Les deux pays incarnent un système économique manifestement concentré autour de quelques groupes économiques proches du pouvoir. Le fonds d’investissement Crystal Ventures, en assurant sa mainmise sur la quasi-totalité des secteurs de l’économie rwandaise, reprend la tradition préférée de la SNI au Maroc qui, avec quelques investisseurs institutionnels comme la CDG et la CIMR, dominent la gouvernance des conseils d’administrations des grandes sociétés. Sur un total de 561 sièges existants, 8 des groupes les plus importants s’accaparent 105 sièges.

Sur le plan financier, AWB forme avec 7 autres banques le groupement professionnel des banques marocaines qui s’approprie 90% du capital bancaire.
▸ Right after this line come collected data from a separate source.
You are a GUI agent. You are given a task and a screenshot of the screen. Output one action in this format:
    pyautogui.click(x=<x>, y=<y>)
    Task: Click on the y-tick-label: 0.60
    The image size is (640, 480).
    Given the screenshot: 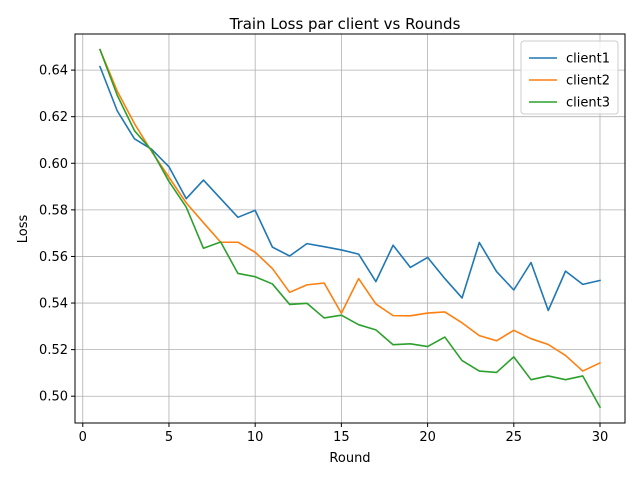 What is the action you would take?
    pyautogui.click(x=54, y=164)
    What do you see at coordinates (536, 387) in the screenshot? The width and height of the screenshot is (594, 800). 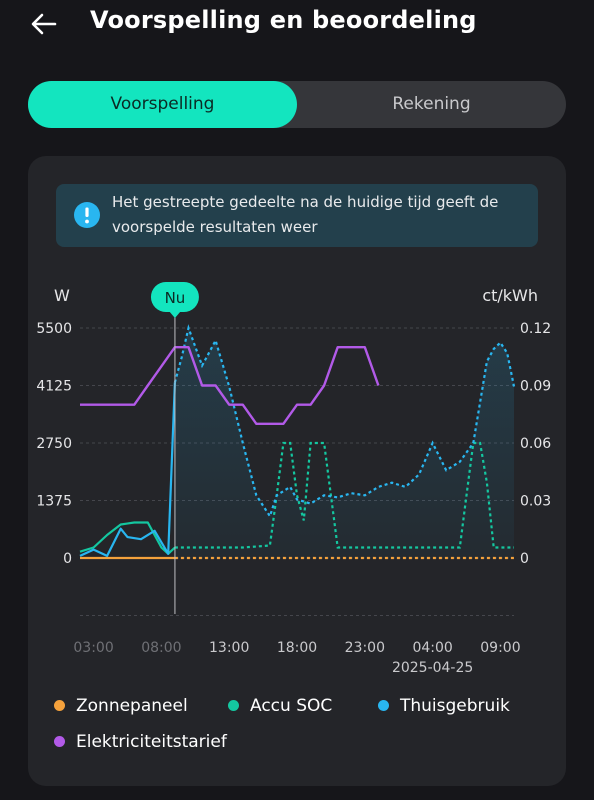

C’est encore la même ossature bancaire au Rwanda dont le leader du secteur “Bank of Kigali” est également très proche des cercles du pouvoir.

Ensuite, exception faite du Botswana qui tire sa suprématie de l’exploitation du diamant, le Rwanda et le Maroc sont tous les deux importateurs d’énergie, une situation qui pèse énormément sur leur balances commerciales, structurellement déficitaires.

A cet effet, s’arrêter sur les limites et les tares de l’économie marocaine à l’image du modèle rwandais paraît davantage un choix captivant et une percée éloquente pour parvenir à comprendre ce qui explique au juste la faiblesse des taux de croissance au Maroc.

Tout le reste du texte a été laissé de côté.